___ Extract to read

Home Page Design Construction Window

SDOE Design Construction Window

Note

Make sure to include previous data if it exists. If it exists and is included, the design creation algorithm will spread new design points out so as not to rerun an input combination that has already been run.

6. Once the data have been verified as the desired set to be used for the design construction, click on Input-Response Space Filling from the Design Method drop-down menu in the Design Construction window. This opens the second SDOE window, which allows for specific design choices to be made.

Second Page Design Choices

SDOE Second Page

7. Similar to Non-Uniform Space Filling designs, the choice of the optimality criterion to be used is fixed at maximin. Recall that a maximin design looks to choose design points that are as far away from each other as possible. In this case, the design criterion is looking to maximize how close any two points in the input space are away from their nearest neighbor and the same in the response space.

8. Select the Size of the design desired. A larger design will give more information than a smaller design. This choice often comes down to the size of the budget for the experiment.

9. Next select the Type for each column. In general, most of the columns should be designated as Inputs, which means they will be used to define the input space and to find the best design for the input space. For Input-Response Space-Filling designs in particular, there is a required column for the Response, which the experimenter will determine from the model. Multiple response columns can be given if desired. The algorithm will use the response(s) to find the best design for the response space. All of the Input and Response columns will be used in the determination of the Pareto front of best designs in both spaces.

In addition, there is a system-created Index column displayed amongst the other columns of the candidate set; it should be listed first. Using an index column makes tracking which runs are included in the constructed designs easier. It will have the name “_id” with a Min value of 1 and Max value that is the number of rows in the set. The Type will be pre-set to “Index”. If the candidate set already included an index column, simply uncheck the Include? checkbox next to the column name that should be left out of design creation. Only one Index column can be included in design creation. If using a different index column than the one provided, remember to change the Type to Index.

Finally, the Min and Max columns in the box allow the range of values for each input column, except for “_id”, to be specified. The default is to extract the smallest and largest values from the candidate and previous data files, and use these. This approach generally works well, as it scales the inputs to be in a uniform hypercube for comparing distances between the design points.

______

In the SDOE design steps, which optimality criterion is fixed for Input-Response Space Filling designs?

___ Data section

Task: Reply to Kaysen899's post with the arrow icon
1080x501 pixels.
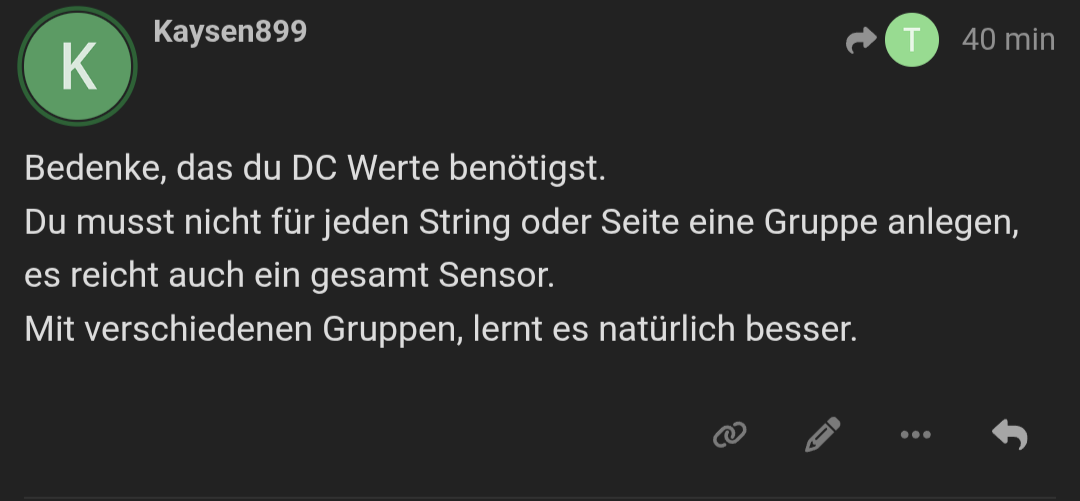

______

§ Task answer: Maximin.